Work required -> Within the entries below, the lines from the one with "Meet the Team (714, 49)" through the one with "1433 S. Patrick" are to be set down exactly, both ends kept.

Records ->

*****

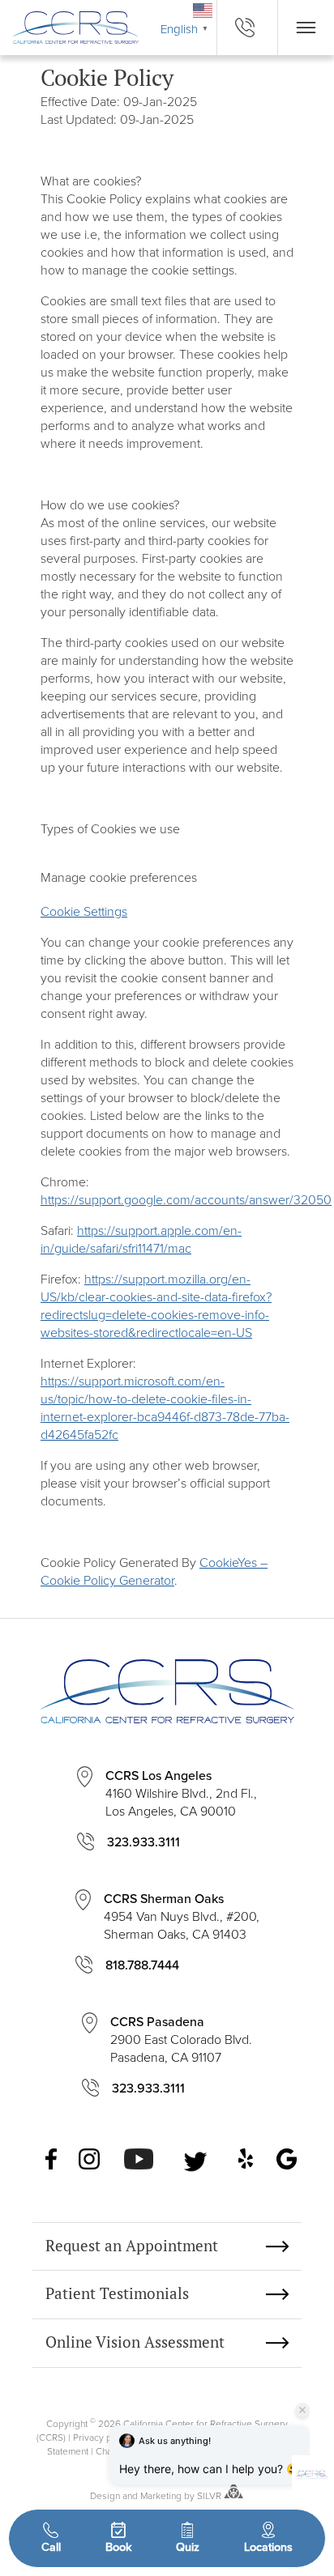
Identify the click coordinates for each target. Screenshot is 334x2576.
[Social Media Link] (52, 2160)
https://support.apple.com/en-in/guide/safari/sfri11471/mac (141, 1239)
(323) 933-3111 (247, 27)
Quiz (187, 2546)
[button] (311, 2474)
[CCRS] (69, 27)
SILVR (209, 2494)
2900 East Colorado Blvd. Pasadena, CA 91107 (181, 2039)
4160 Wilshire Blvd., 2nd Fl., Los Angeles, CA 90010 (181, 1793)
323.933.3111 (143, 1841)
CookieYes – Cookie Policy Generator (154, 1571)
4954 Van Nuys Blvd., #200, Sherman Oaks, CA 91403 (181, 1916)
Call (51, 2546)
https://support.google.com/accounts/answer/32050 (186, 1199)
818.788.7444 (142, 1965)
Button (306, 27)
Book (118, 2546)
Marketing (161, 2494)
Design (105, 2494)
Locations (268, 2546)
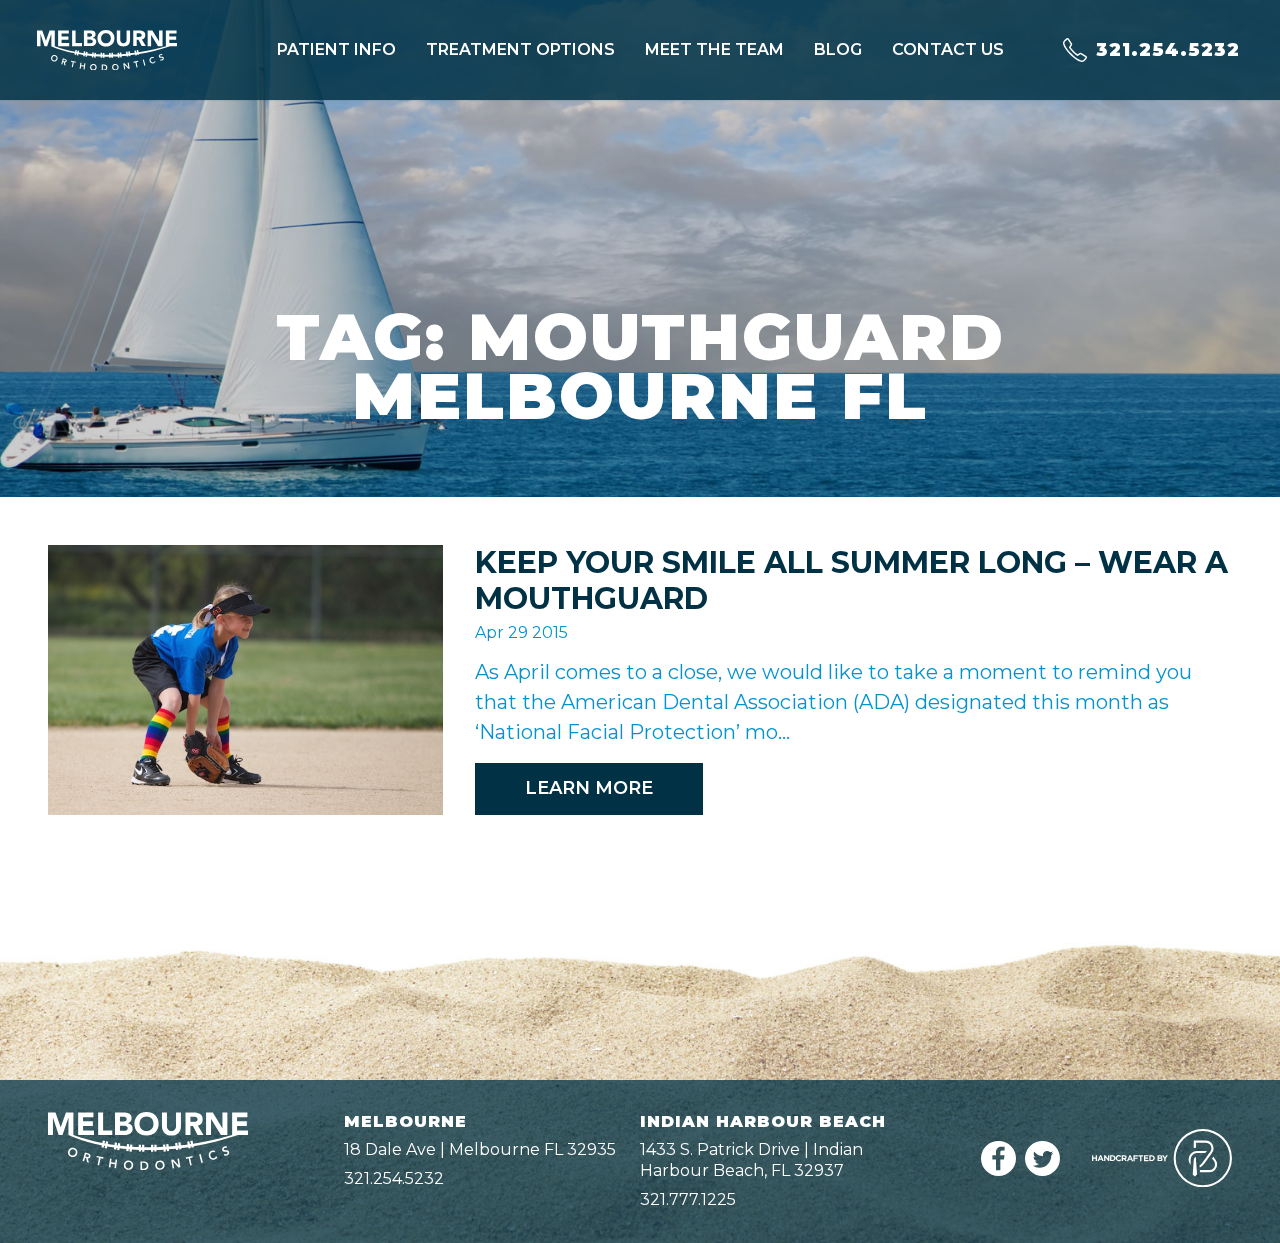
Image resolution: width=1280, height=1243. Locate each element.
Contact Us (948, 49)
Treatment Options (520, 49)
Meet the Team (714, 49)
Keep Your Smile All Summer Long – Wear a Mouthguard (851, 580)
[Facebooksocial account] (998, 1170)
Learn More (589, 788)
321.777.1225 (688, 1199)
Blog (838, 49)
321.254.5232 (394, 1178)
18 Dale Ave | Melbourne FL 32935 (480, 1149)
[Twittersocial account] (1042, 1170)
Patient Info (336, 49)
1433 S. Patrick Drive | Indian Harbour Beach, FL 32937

*****

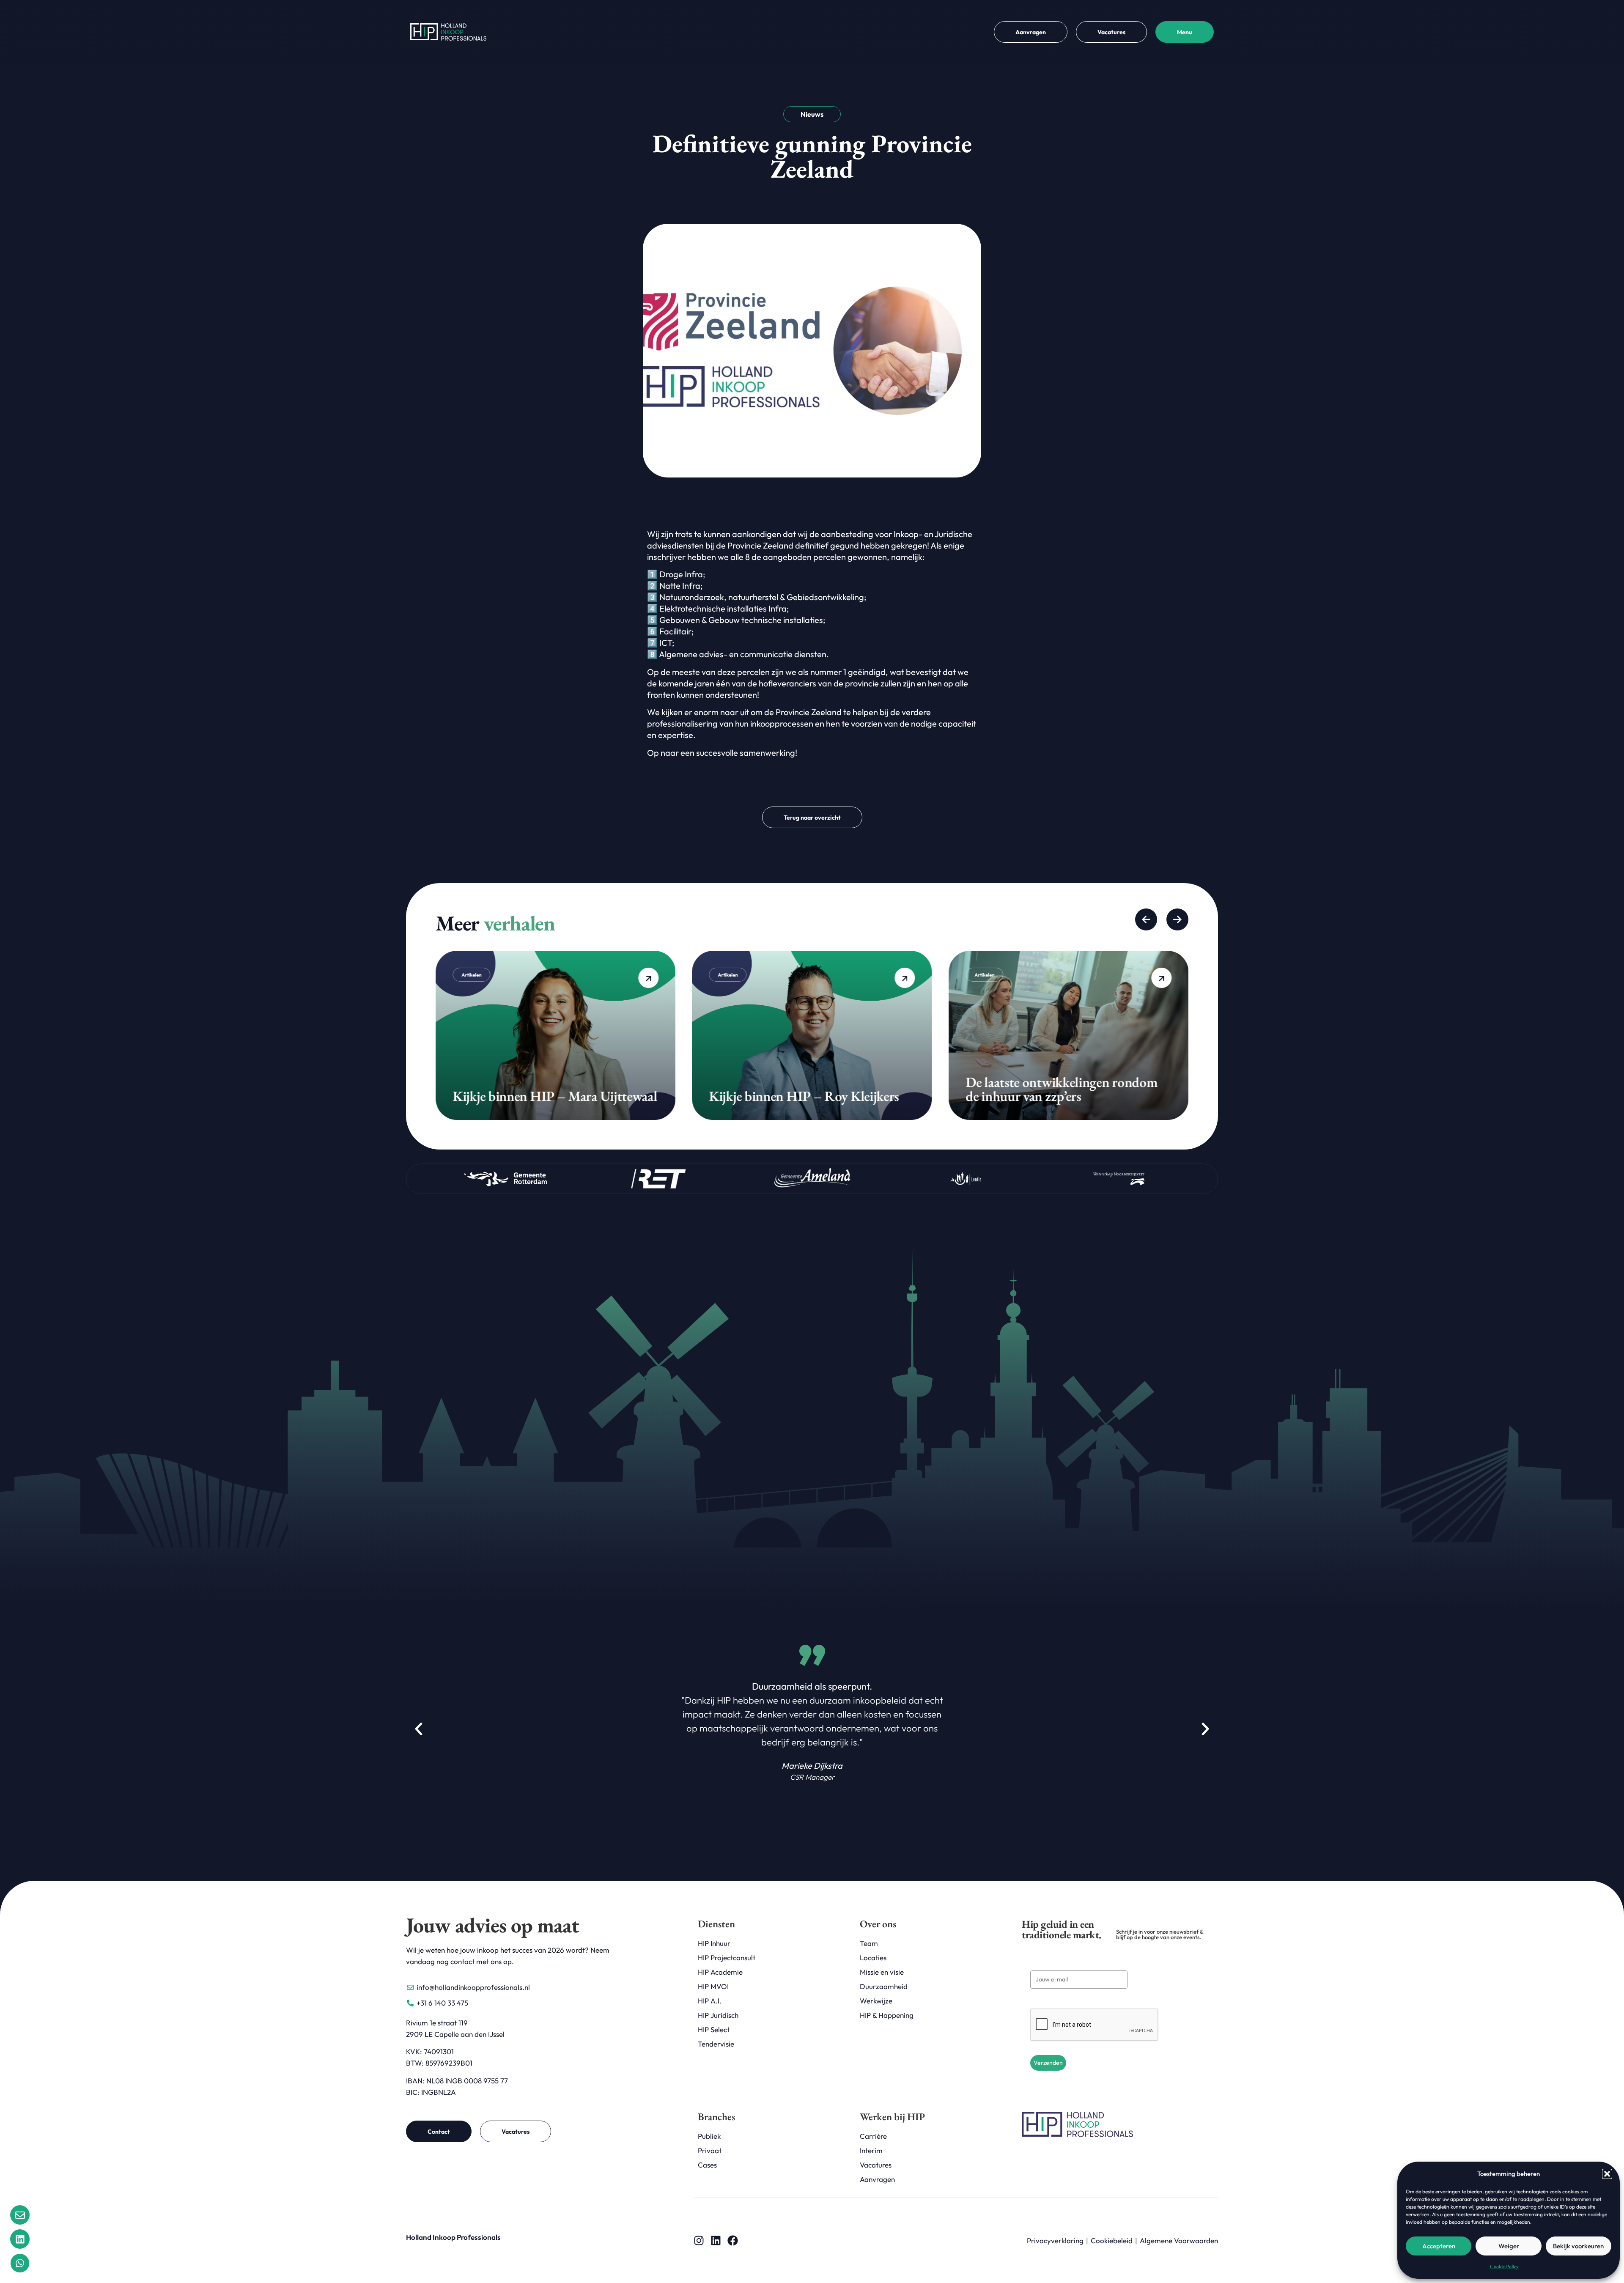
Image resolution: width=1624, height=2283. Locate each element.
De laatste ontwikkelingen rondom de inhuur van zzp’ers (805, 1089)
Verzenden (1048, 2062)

*****

Answer space ->
Meet the Team (714, 49)
Keep Your Smile All Summer Long – Wear a Mouthguard (851, 580)
[Facebooksocial account] (998, 1170)
Learn More (589, 788)
321.777.1225 (688, 1199)
Blog (838, 49)
321.254.5232 (394, 1178)
18 Dale Ave | Melbourne FL 32935 (480, 1149)
[Twittersocial account] (1042, 1170)
Patient Info (336, 49)
1433 S. Patrick Drive | Indian Harbour Beach, FL 32937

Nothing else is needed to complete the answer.